鬱ゲとして評価の高い『沙耶の唄』をプレイした。ニトロプラスの、いや、虚淵玄の代表作。値段もこの手のゲームにしては安く、プレイ時間も5時間程度、そしてエンディングも3通りと非常にシンプル。

沙耶の唄

沙耶の唄

ストーリーをWikipediaを参考にしながら書くと、自分以外は全てが異常で本当に狂いそうになる世界の中で、主人公の前に沙耶という謎の少女が現れる。沙耶だけはなぜか普通の人間に見え、おぞましい姿や声を持つ友人たちと違い、触れたときに温かみを感じることもできた。しかし、それは真に訪れる狂気の世界への扉にしか過ぎなかった…

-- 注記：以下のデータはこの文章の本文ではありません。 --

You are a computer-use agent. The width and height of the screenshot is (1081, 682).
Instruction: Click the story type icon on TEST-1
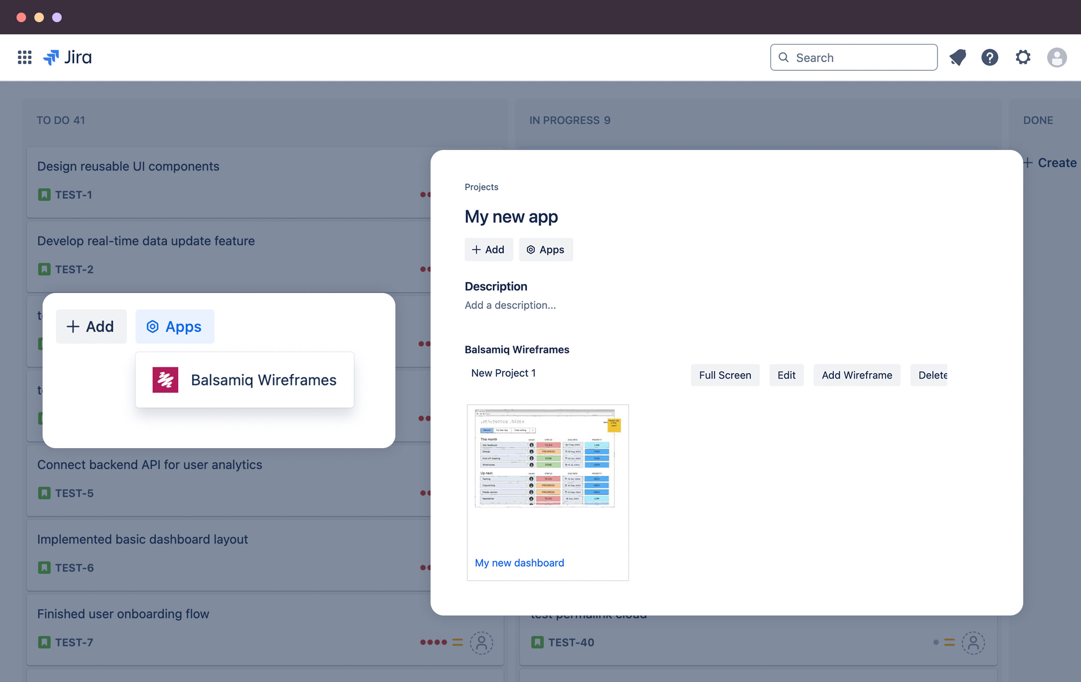tap(44, 194)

世界からの隔絶間、周囲への不信感、そして救世主のように見える存在。自分は何を信じて、どこに向かえばいいのか。世界と君が対立しているときに、どちらの味方になるべきなのか。その結果、僕は何を得て、何を失うのだろうか。

エロやグロのフレーバーを全て取り除いたとしても、この作品の投げかける問題は重い。そして、3つのエンディングを全て体験すると、いま自分がどこに立っているのか分からなくなる。この世界に自分がいるというのはどういう意味があるのか、と。やはりニトロプラスは危険だ。興味半分で近付くにしてもそれなりの覚悟がいる。